Father Chakrit’s family is from Laos, but they didn’t encounter Catholicism until he was a boy. A Redemptorist missionary priest visited his village and ushered his family into the Church when he was 10, but young Berm didn’t understand the appeal of Christianity.

“I just understood that Jesus was a foreigner for me,” he said. “My father tried to teach me to pray the Our Father, the Hail Mary, but I wasn’t interested.”

He became fascinated with Buddha and he told his parents he wanted to become a Buddhist hermit monk. His father tried to convert him, but wasn’t successful until one night, when the two were outside looking at the stars, and his father taught him the “Holy, Holy, Holy.” With that prayer, Father Chakrit had a deep sense of God as creator of the universe, and that became his personal daily prayer.

With the help of that Redemptorist missionary, he finished his education at a center for Hmong Catholic children, and he decided to pursue the priesthood.
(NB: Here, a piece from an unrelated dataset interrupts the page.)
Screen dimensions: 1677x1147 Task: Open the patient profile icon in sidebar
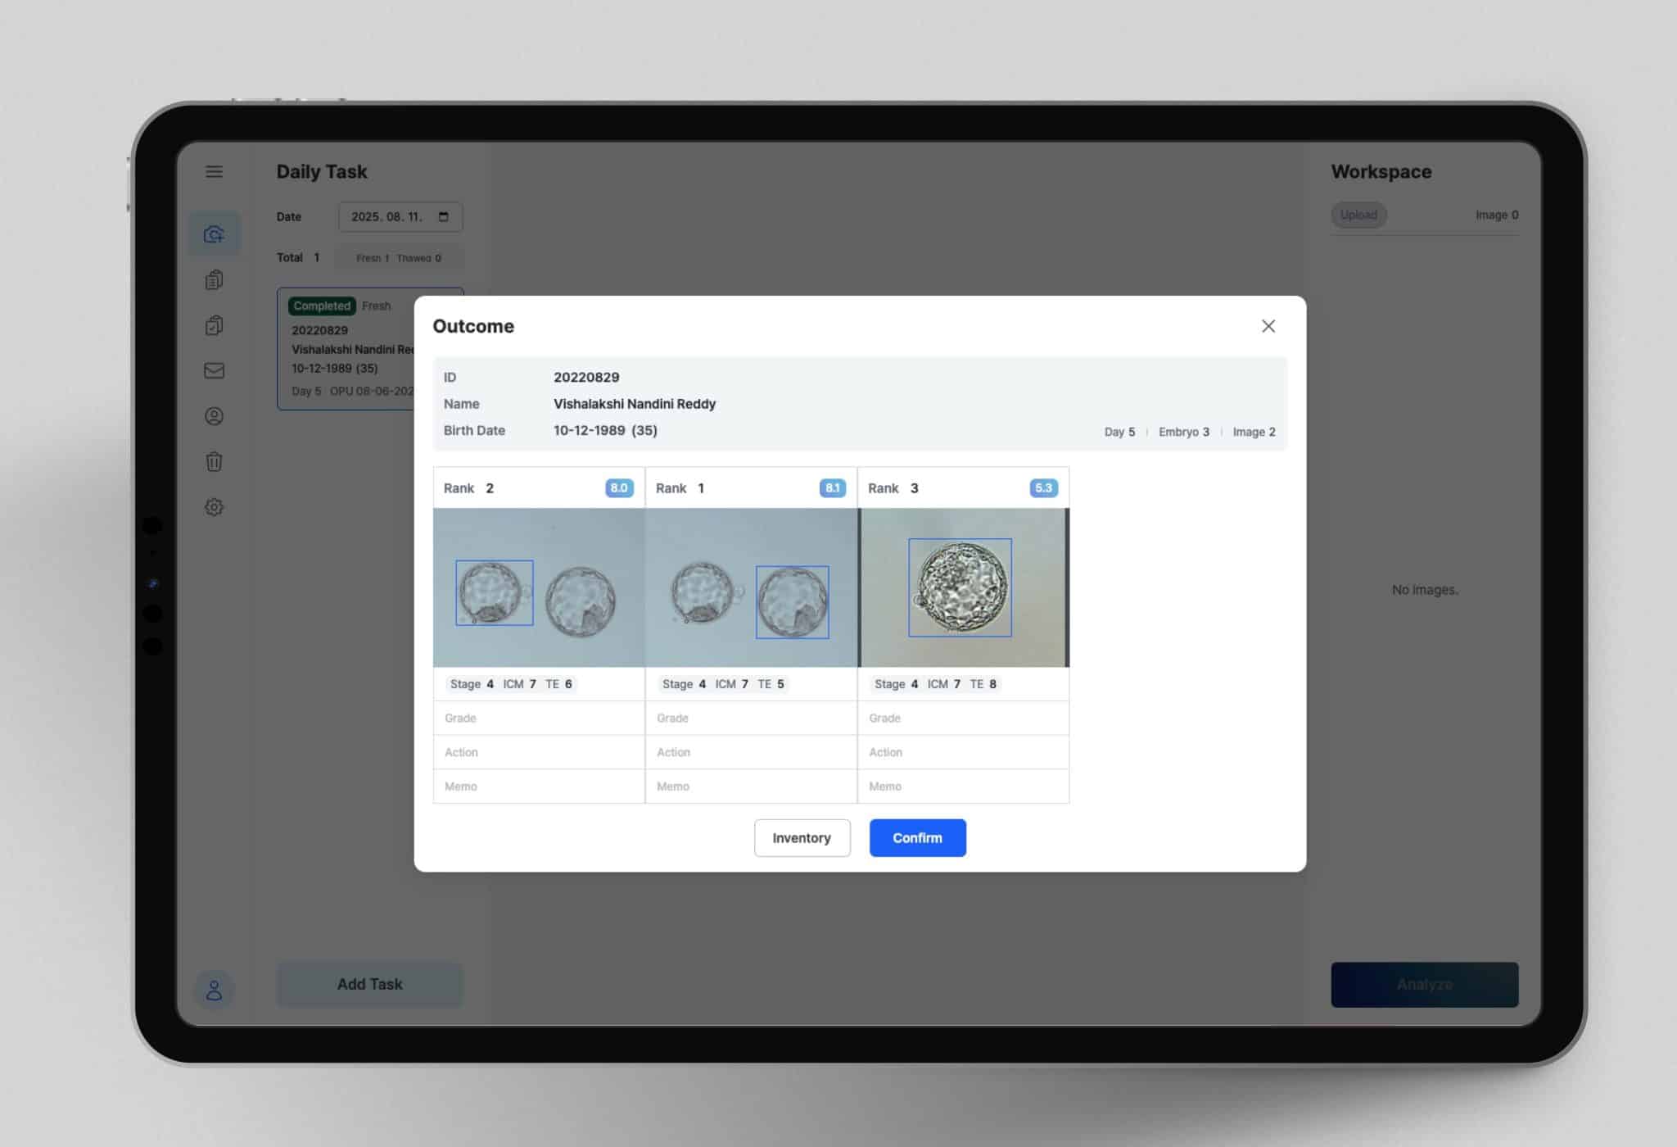[214, 416]

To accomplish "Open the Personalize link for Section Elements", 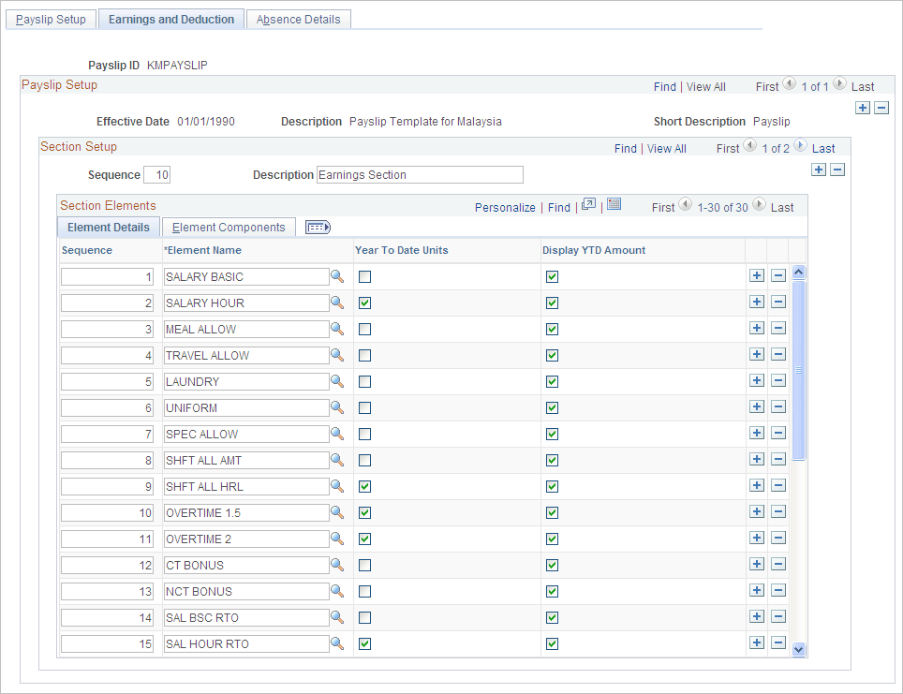I will pyautogui.click(x=505, y=206).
He studied philosophy in Thailand and theology in the Philippines.

After ordination, he expected to be assigned to a Hmong community, but instead he was sent to minister in a Karen village. At first he celebrated the Mass in Thai, but then realized that it would be more effective for him to learn their language and adopt their cultural habits, which he did. He now oversees a Karen center for youth, which is similar to the Hmong center where he received an education.

He said he was glad to be returning to his parish in Thailand, but looked forward to returning to Minnesota in the future to further minister to Hmong Catholics.

“I feel I’m always ready,” he said. Wherever the Hmong “need the good news, I will be there. … I will try to do the best for them.”